They'd all be identical DBs/schemas. And if we updated schema on one,
we'd update all. We're talking like 100-200 operators total (they are
airlines). They just have TONS of data each.
So one of my questions that I was hoping to hear answered (and maybe I
missed it) is this:
Are mySQL reports going to be faster in tables that are exclusive to a
single operator? In other words, if we have 100 operators data in a
single table (let's say millions of rows PER operator), are those
queries any slower (assuming proper indexes and an operator ID and all
that business). Or is the nature of B-Trees such that it shouldn't
matter either way? Logic would dictate that the RDBMS has to sift
through all the records that are NOT for a given operator (of which 99%
of the data would not be, correct?), so that seems like the hard drive
has to jump over gobs and blobs of INT/VARCHAR/TEXT/etc. that it doesn't
need. OR, again, is the filesystem/RDMBS/innodb file structured in such
a way that the index knows which inode to pop to instantly for each row,
so irrelevant rows are negligible hits to seek/read times?

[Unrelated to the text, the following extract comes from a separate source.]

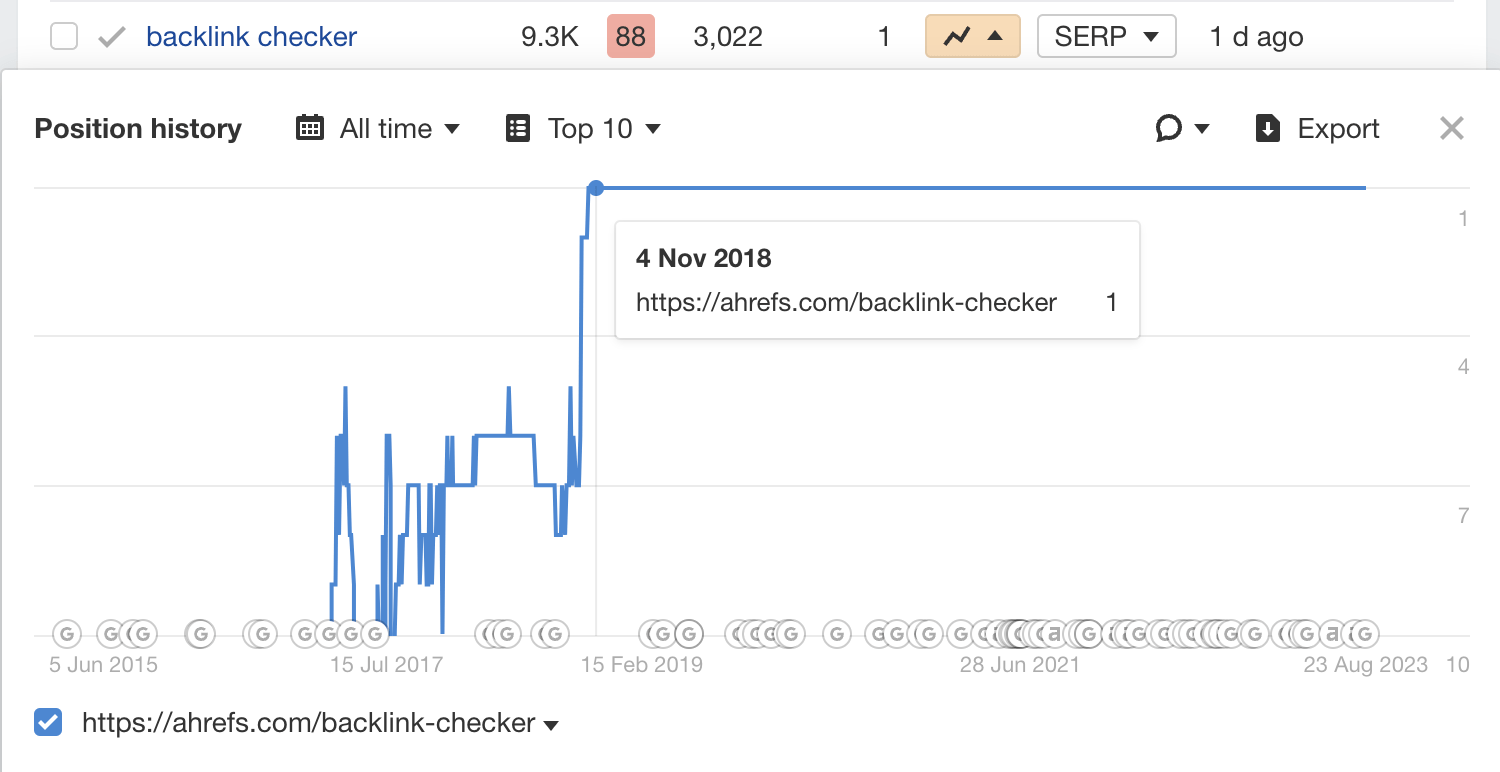Click the Export download icon
Image resolution: width=1500 pixels, height=772 pixels.
[x=1268, y=128]
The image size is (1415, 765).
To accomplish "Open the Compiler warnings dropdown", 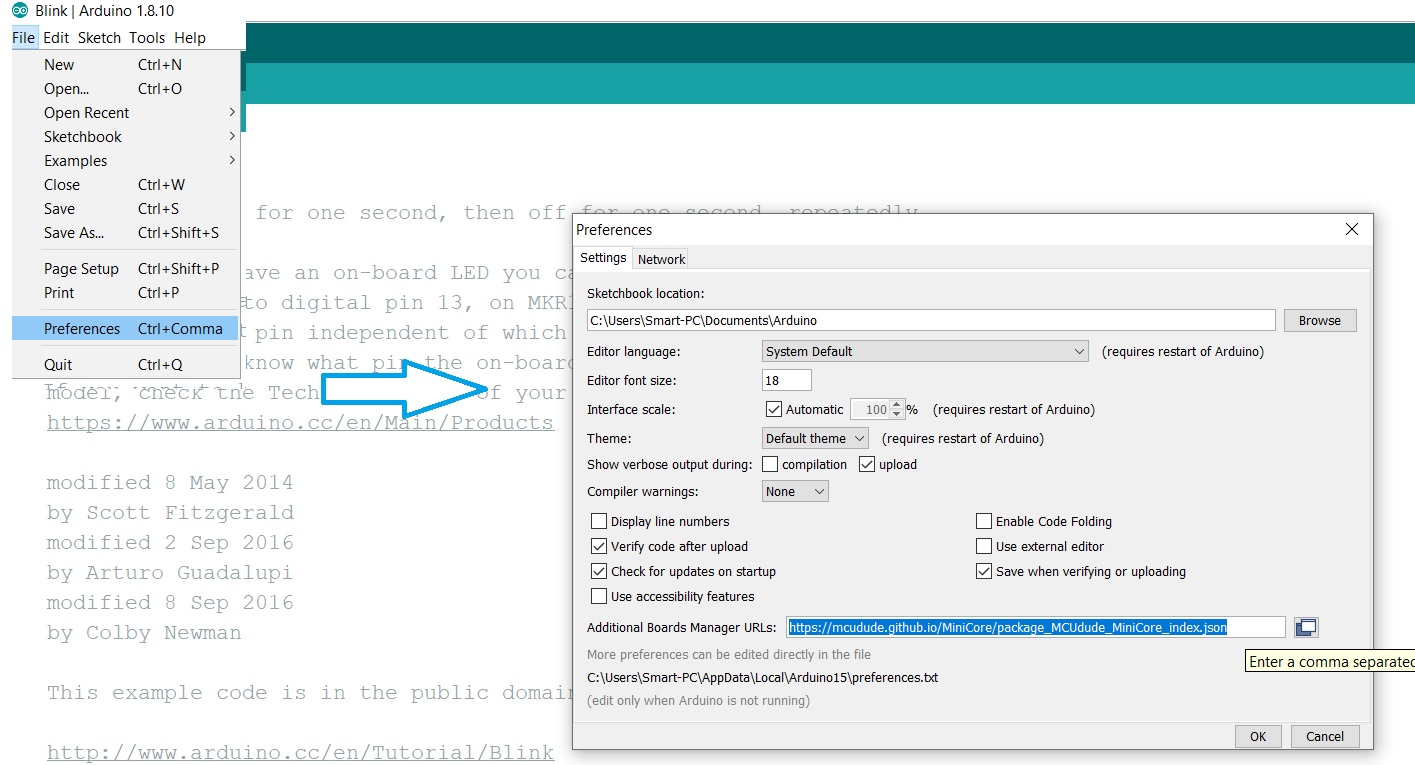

And related, are there any limitations to the number of databases we can
use in a join for internal reports (or perhaps the length of a single
SQL statement). Obviously we would construct a query in PHP or Python or
something to assemble all the operator 1 ... 200 database names, so it's
not like we'd hand-craft that. But it could get a fairly lengthy
string/SQL/query to pass off to mySQL. For a simple example, perhaps we
want to know how many 'foo' there are in a given table per Operator, and
then a total of all 'foo'. (and yes this contrived example could be done
in a loop and tally, but you get the concept).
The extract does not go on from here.